KANSAS CITY, Mo. — Scientists, attorneys and teachers who support intelligent design instead of naturalistic evolution presented their side of the debate at a day-long symposium Saturday.

More than 350 people attended a national symposium called “Darwin, Design and Democracy: Teaching the Evidence in Science Education” at Rockhurst High School. It featured presentations by biochemist Dr. Michael Behe, biologist Dr. Jonathan Wells, origin-of-life expert Dr. Walter Bradley and others.

Topics included problems with how textbooks present evolution, what intelligent design means and whether it is science or religion, and responses to evolutionists’ criticisms of intelligent design.

Wells’ presentation took aim at familiar textbook examples of evolution, such as H.B. Kettlewell’s peppered moth experiment. Among the many textbooks that mention the peppered moths is Douglas Futuyma’s evolutionary biology text, which was used at The University of Kansas this past year, Wells said.

One of the problems with that story is that the familiar photographs of light and dark moths resting on tree trunks were in fact staged, Wells said. Peppered moths don’t normally rest on tree trunks; they were manually placed there and photographed.

“By telling the truth, it would return science to its true basis, which is evidence,” he said.

Bradley questioned the way biology textbooks present chemical evolution and the origin of life. “There is a big disconnect between what I’m seeing in the textbooks and what I see in the technical journals,” he said.
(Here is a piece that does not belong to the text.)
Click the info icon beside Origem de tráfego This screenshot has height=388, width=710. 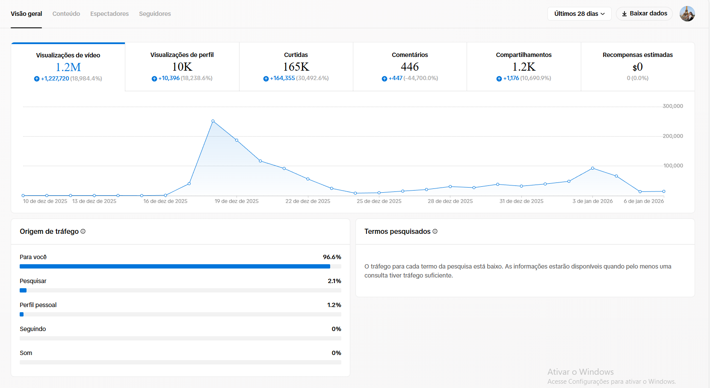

Responding to a skeptical questioner afterward, Bradley produced several examples. The first one came from the 1998 high school textbook Biology: The Dynamics of Life which was used in Topeka Unified School District 501 last year. It discusses the famous Miller-Urey amino-acid experiment of 1953 but mentions none of its problems.

Attorney John H. Calvert defined intelligent design as a scientific theory that intelligent causes are responsible for the origin of the universe and of life and its diversity. ID holds that design is empirically detectable in nature, he said. “Other sciences use design detection–the SETI search for extraterrestrial intelligence program, the forensic sciences, arson investigation, cryptoanalysis, and archaeology,” he said.

Behe, whose book Darwin’s Black Box introduced the concept of irreducible complexity which signals the presence of design, presented responses to evolutionists’ criticisms. In a pre-lecture interview, he addressed several criticisms from biologist Dr. Kenneth Miller’s recent book Finding Darwin’s God.

“He claimed in the book that there was an acid test to show that evolution could produce irreducible complexity,” Behe said. “That’s very misleading. The experiment he talked about produced only minor changes, and the experimenter had to intelligently intervene to support bacteria that would otherwise die.”

Behe also said that no experiments show that evolution can produce irreducible complexity. “In fact, the experiments all point in the other direction,” he said.

Irreducible complexity remains a big problem for the Darwinist viewpoint, Behe said. The symposium was sponsored by the Intelligent Design network Inc. in Shawnee Mission. John H. Calvert, Bill Harris, Ph.D., and Jody Sjogren are the managing directors.